Jump to Main Content
Distinguishing between apparent and actual randomness: a preliminary examination with Australian ants
- Ferdous, Mst Jannatul, Reynolds, Andy M., Cheng, Ken
- Behavioral ecology and sociobiology 2018 v.72 no.7 pp. 113
- Melophorus bagoti, algorithms, bulls, fractal dimensions, models, prediction, sand, searching behavior
- The correlated random walk paradigm is the dominant conceptual framework for modeling animal movement patterns. Nonetheless, we do not know whether the randomness is apparent or actual. Apparent randomness could result from individuals reacting to environmental cues and their internal states in accordance with some set of behavioral rules. Here, we show how apparent randomness can result from one simple kind of algorithmic response to environmental cues. This results in an exponential step-length distribution in homogeneous environments and in generalized stretched exponential step-length distributions in more complex fractal environments.

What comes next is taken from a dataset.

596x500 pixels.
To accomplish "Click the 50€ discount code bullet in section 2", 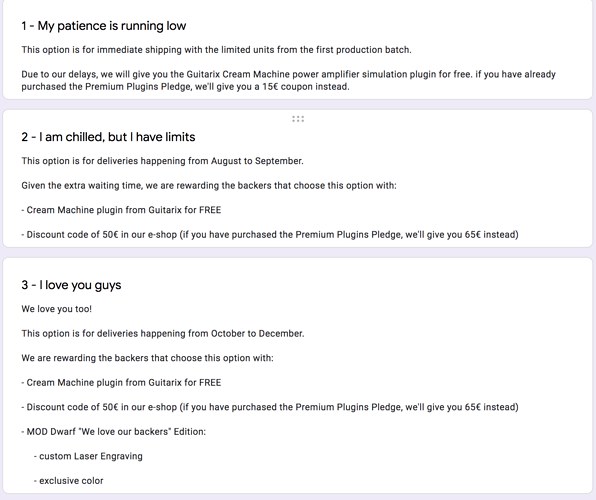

We find support for these predictions in the movement patterns of the Australian bull ant Myrmecia midas searching on natural surfaces and on artificial uniform and quasi-fractal surfaces. The bull ants spread their search significantly farther on the quasi-fractal surface than on the uniform surface, showing that search characteristics differed as a function of the substrate on which ants are searching. Further tentative support comes from a re-analysis of Australian desert ants Melophorus bagoti moving on smoothed-over sand and on a more strongly textured surface. Our findings call for more experimental studies on different surfaces to test the surprising predicted linkage between fractal dimension and the exponent in the step-length distribution. SIGNIFICANCE STATEMENT: Animal search patterns often appear to be irregular and erratic. This behavior is captured by random walk models. Despite their considerable successes, extrapolation and prediction beyond observations remain questionable because the true nature and interpretation of the randomness in these models have until now been elusive. Here, we show how apparent randomness can result from simple algorithmic responses to environmental cues. Distinctive predictions from our theory find support in analyses of the search patterns of two species of Australian ants.